C’est donc dans ces instants d’euphorie sociale que même ton frère mouton se dresse contre toi. Rappelle-toi, quelques jours après la bienheureuse élection du nouveau président, la guerre contre le journaliste maudit qui a parlé de “la fête de la dépendance”. En écoutant les vociférations le 22 novembre au matin, tu te demandais si, pendant la nuit du 21, le gouvernement avait tracé les frontières entre toi et sa sœur, rendu à leur maman les touristes en Syrie, et, si, pendant ce temps, les libanais de toutes confessions avaient décidé de dire “non, merci” au financement partisan étranger.

Par la même occasion, et, comme pour m’expliquer qu’une nouvelle page de l’histoire est tournée, Jean-du-générateur-de-quartier, a remplacé mon disjoncteur noir par un disjoncteur orange, signe des temps qui changent.

Quelques jours plus tard, c’était la fête du gouvernement venu sauver le monde. Pourtant, de la bouche même des bras droits du Président, “ce gouvernement n’est pas le premier gouvernement du Président, le VRAI gouvernement viendra après les élections”. En d’autres termes, ce gouvernement ne compte pas. D’ailleurs, pour le changement ou la réforme, on est vraiment passé à côté: même pas eu besoin d’appeler le photographe officiel pour la photo de groupe, on a juste photoshopé quatre ou cinq têtes. Le ridicule ne tuant pas au Liban – on l’a déjà démontré – Jean Ogasapian représente les blondes. L’avenir de la femme est entre deux bonnes mains grosses et velues.

Pour le parlement, ce n’est pas mieux. A part pour l’élection présidentielle, n’importe quel politicien tiré au hasard dans un bocal contenant des boules noires et des boules blanches, te dira qu’il n’a rien de légitime. Et son seul souci aujourd’hui c’est de profiter un max avant d’être réélu par une « nouvelle » loi électorale et de renaître comme le Phénix de ses cendres.

Donc, l’atmosphère zaïmiste ayant viré au beau fixe, le gouvernement a vite fait de s’atteler aux choses sérieuses. Jetant au troupeau intelligent et perspicace, l’opium de la loi électorale (on y reviendra dans un prochain post), pour le distraire des questions d’ordre secondaire. Il a, par exemple, remplacé Abdel Men3em Youssef avec la facilité d’un email à la poste. Tellement facilement, qu’il est légitime de se poser la question de savoir comment ce type qui a tenu tête à plusieurs gouvernements et trente fois plus de ministres, a finalement rangé sa valise et disparu avec la pudeur d’une jeune pucelle. Qui sait ? Une banque en Suisse est peut-être heureuse aujourd’hui… Mais, ce ne sont que présomptions et mauvaises langues!

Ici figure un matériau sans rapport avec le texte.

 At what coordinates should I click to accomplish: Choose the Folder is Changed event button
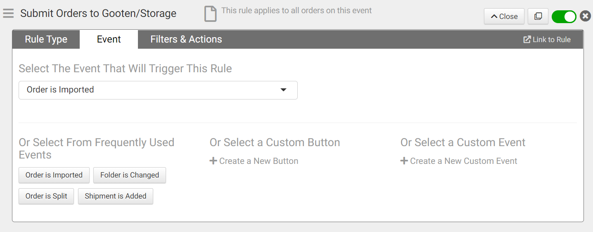[130, 175]
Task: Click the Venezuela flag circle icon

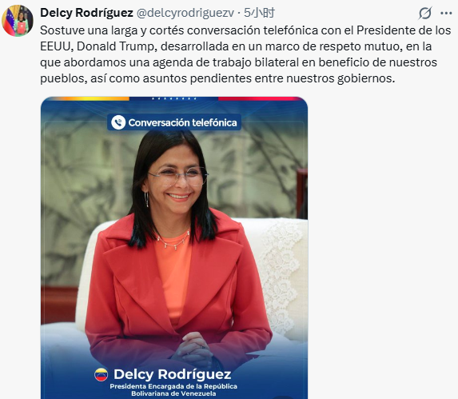Action: coord(101,374)

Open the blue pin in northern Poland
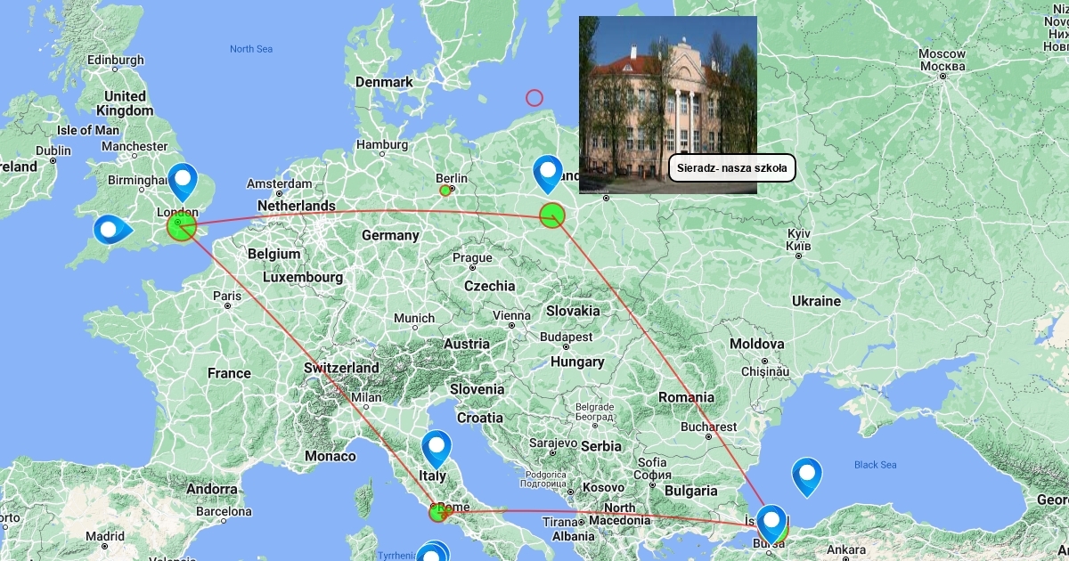pyautogui.click(x=547, y=175)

Aussi, avec la même bizarrerie, et sans aucun respect aux normes de sélection, deux imberbes en costume bleu-Hariri, sortis d’on ne sait quel chapeau de prestidigitateur, ont remplacé le Youssef en question. Le changement s’arrête à ce niveau et ton Internet continue à ramer à la vitesse d’une Ferrari faisant le trajet Jounieh – Achrafieh à l’heure de pointe, sous prétexte qu’on a besoin du projet de fibre optique qui coûtera au contribuable (ya3ni toi), un milliard de dollars pour profiter de la même connexion rapide et gratuite que les indiens d’Inde ont dans leurs trains par réseau wifi et qui n’a pratiquement rien coûté à leur gouvernement.

Avec le dynamisme qu’on lui connaît lorsqu’il s’agit de l’intérêt général, le parlement a voté avec l’élégance d’une ballerine et à l’unanimité, la loi pour augmenter – entre autres – leurs indemnités de fin de service. Il y a fort à parier que les répercussions sur la décroissance économique se feront bientôt ressentir. D’ailleurs, l’idée d’une augmentation de 1% de la TVA commence à faire son chemin vers ta poche.

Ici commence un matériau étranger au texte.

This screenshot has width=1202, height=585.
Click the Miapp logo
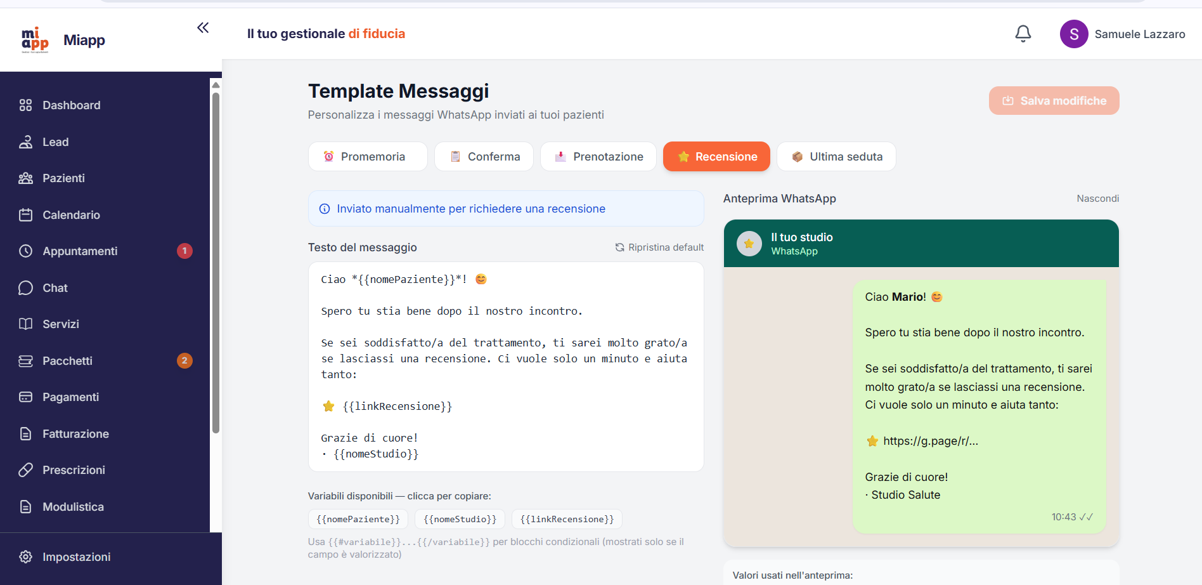point(36,40)
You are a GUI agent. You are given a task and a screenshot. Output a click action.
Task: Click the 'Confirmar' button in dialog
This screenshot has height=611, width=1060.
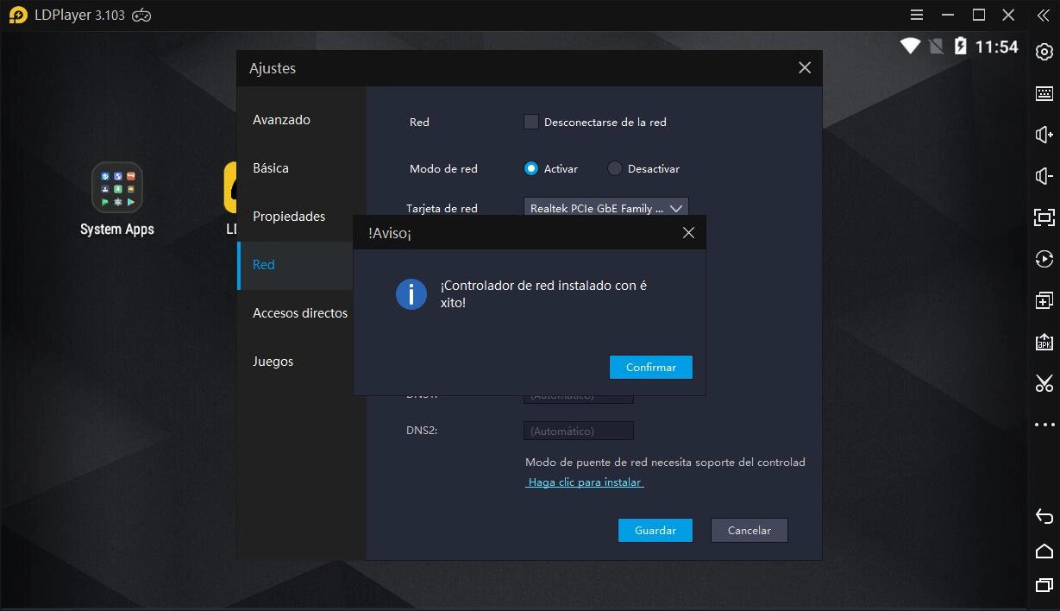click(650, 367)
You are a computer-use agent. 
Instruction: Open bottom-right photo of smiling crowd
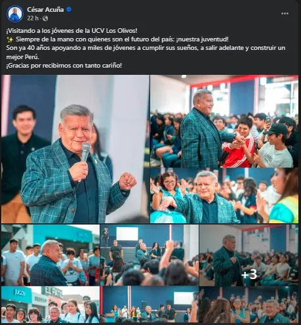(249, 305)
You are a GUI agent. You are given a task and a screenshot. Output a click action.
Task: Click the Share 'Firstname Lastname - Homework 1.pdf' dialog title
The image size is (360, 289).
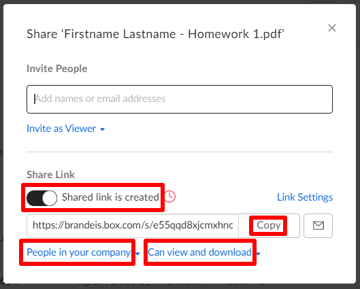155,34
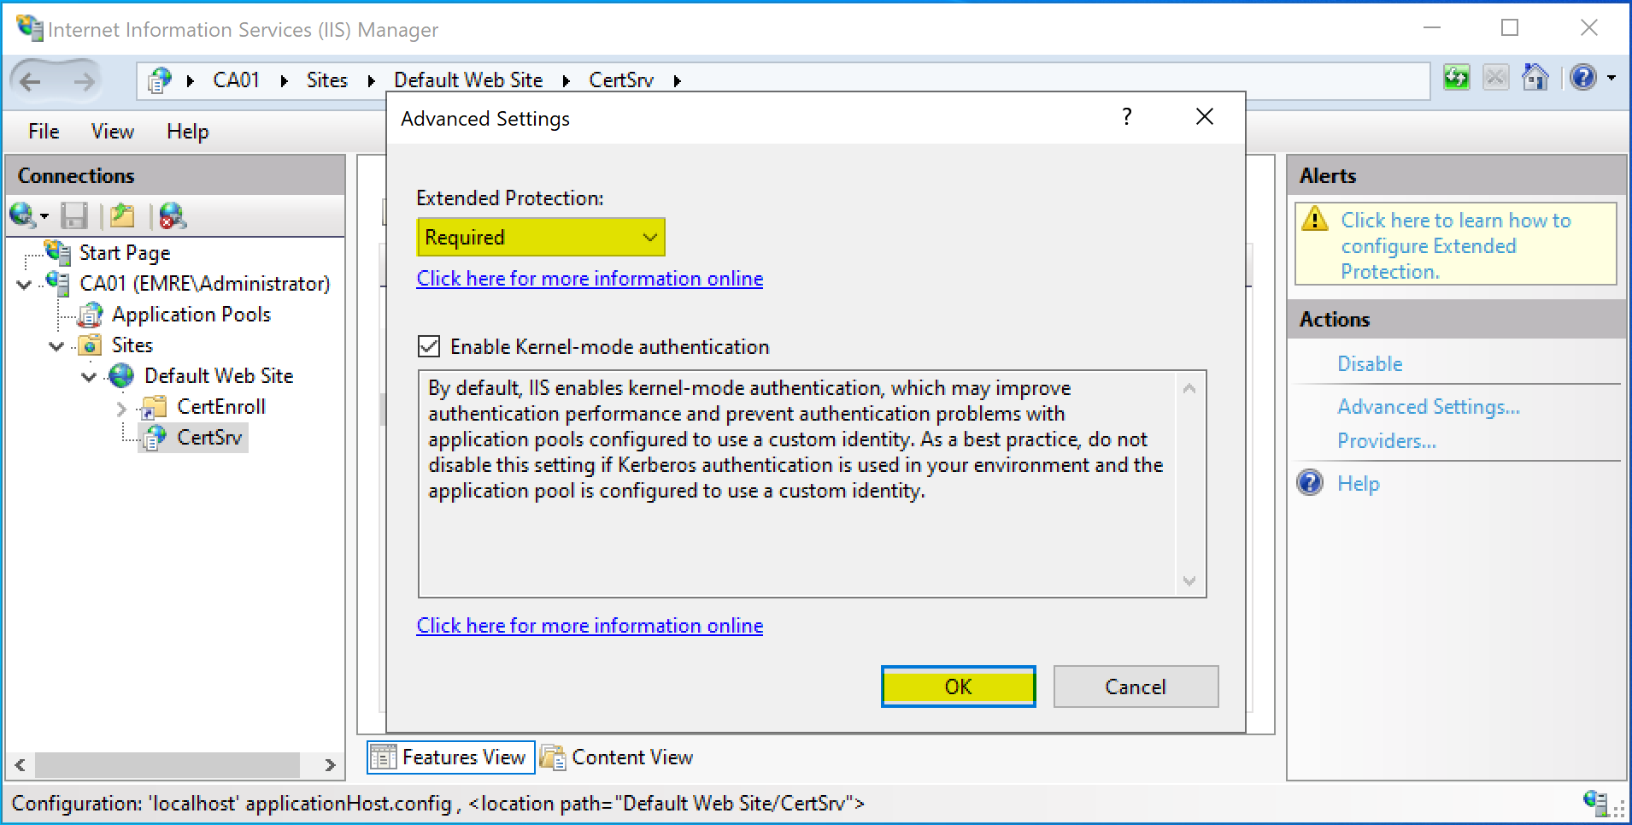
Task: Toggle Enable Kernel-mode authentication checkbox
Action: 429,346
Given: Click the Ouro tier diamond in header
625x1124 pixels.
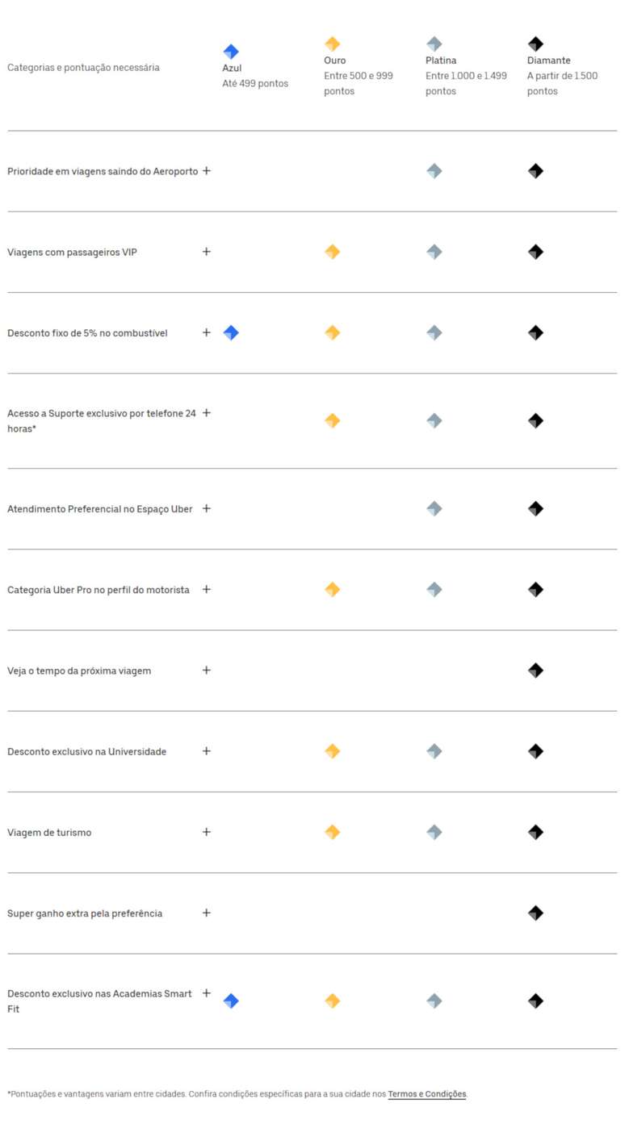Looking at the screenshot, I should click(332, 44).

Pendant ce temps, tout va pour le mieux dans le meilleur des califats: après avoir interdit Fayrouz à l’université libanaise, on a trouvé bon de réveiller une loi datant de l’occupation ottomane pour interdire l’alcool au Sud-Liban. Ceux qui veulent oublier leurs soucis pourront toujours se doper au Captagon qui, lui, n’est pas interdit par ladite loi.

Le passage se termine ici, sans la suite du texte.